What if my pressure washer stalls when the trigger is pulled?
If your pressure washer stalls when you pull the trigger, you’ll need to check many of the same things you would check if it shuts off completely. Once again, the most common culprit is the unloader valve. Therefore, unplug and remove it so you can inspect it thoroughly.Check the piston, O-rings, valve settings and adjust as necessary before reinstalling the valve. If the situation doesn’t improve, you may need a new unloader valve.If your pressure washer stalls often, it could also be a clogged carburetor. You can help prevent this issue by avoiding leaving oil in your pressure washer for extended periods.
How much does it cost for professional pressure washer repair?

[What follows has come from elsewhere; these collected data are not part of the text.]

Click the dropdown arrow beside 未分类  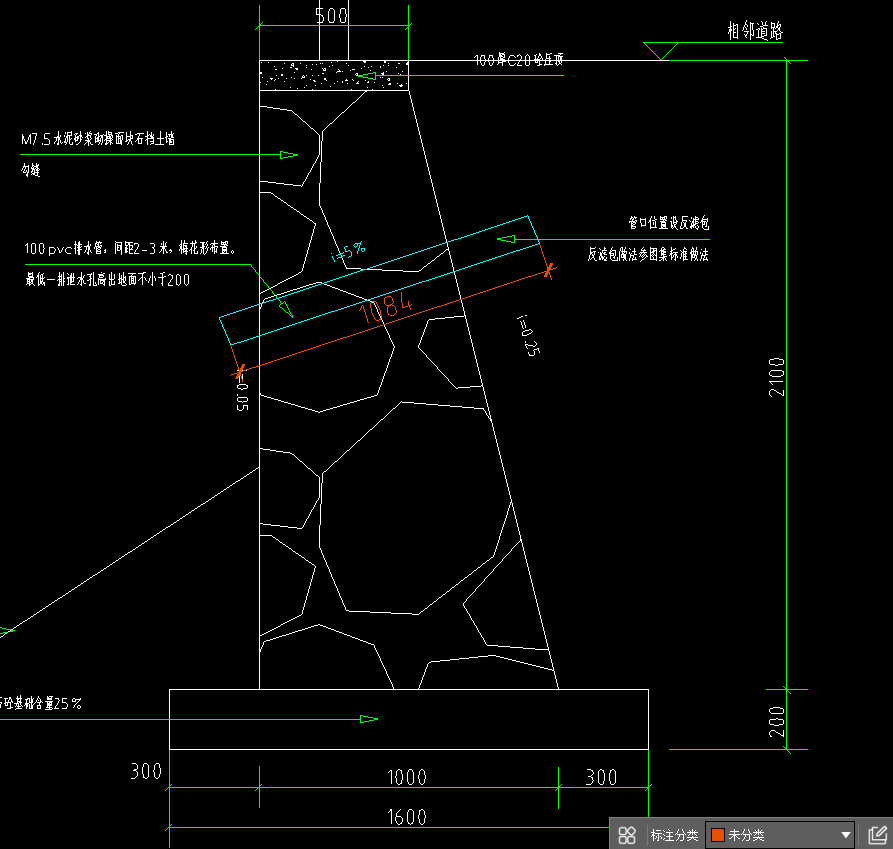[846, 835]
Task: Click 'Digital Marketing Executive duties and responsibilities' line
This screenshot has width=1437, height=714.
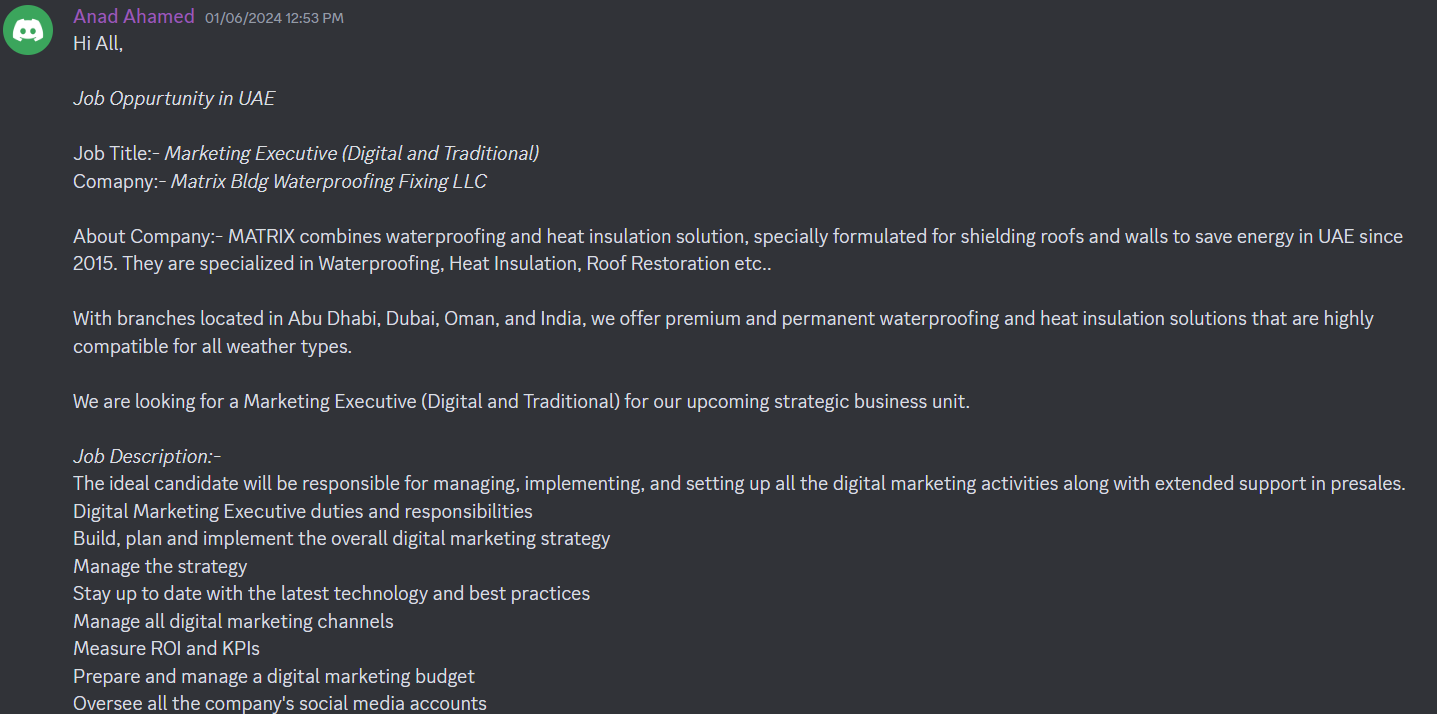Action: click(x=303, y=512)
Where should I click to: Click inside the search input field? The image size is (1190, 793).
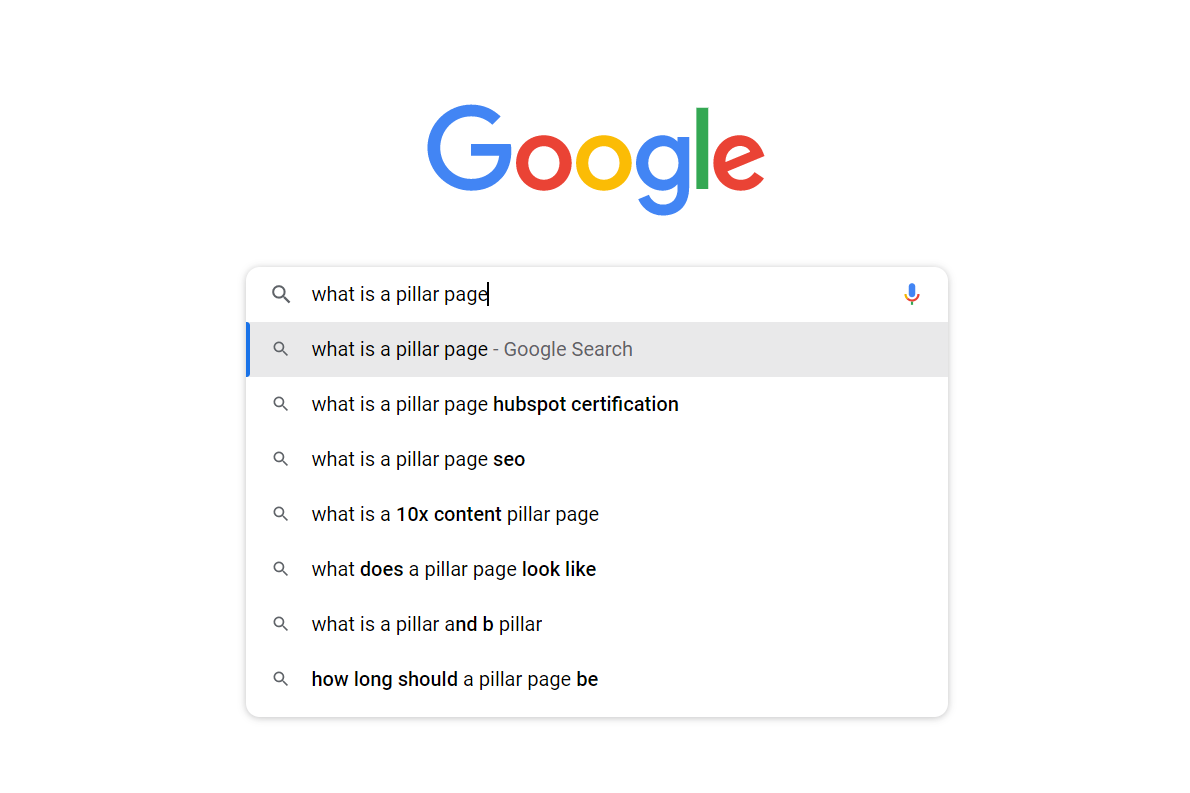600,294
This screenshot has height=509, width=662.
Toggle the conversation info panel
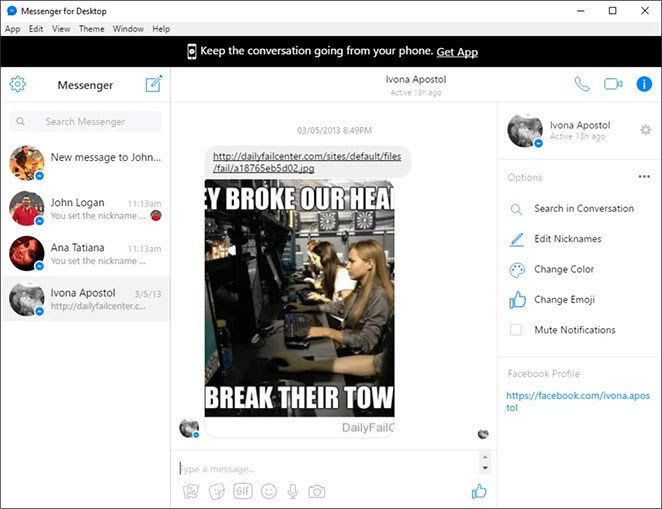(x=644, y=84)
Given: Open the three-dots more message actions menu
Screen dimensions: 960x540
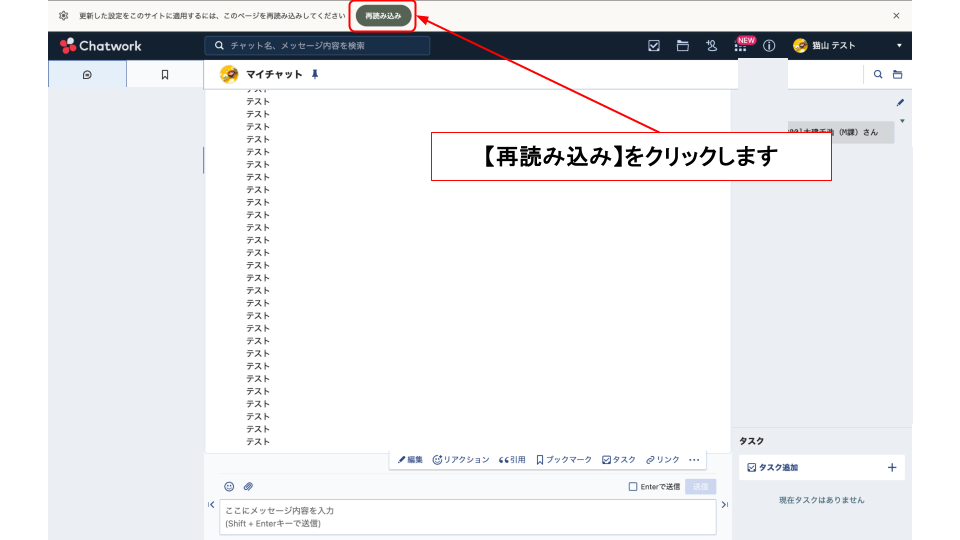Looking at the screenshot, I should pos(694,460).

Having a professional repair, your pressure washer can cost around $200 to $300, depending on the specific issue. Therefore, it’s important to consider how much you paid for the pressure washer, how old it is, and how much life it has left before paying for a repair. For many residential pressure washers, it might make more sense to buy a new one instead of paying to fix it professionally.If you’re leaning toward replacing your pressure washer and consider yourself fairly handy, you could always attempt a DIY fix first. This will cost you significantly less, and you could save yourself some money.But, if your repair fails, you’ll be out the cost of the part on top of having to buy a new pressure washer. However, you could always potentially sell the part at a reduced rate to try and get back some of your money.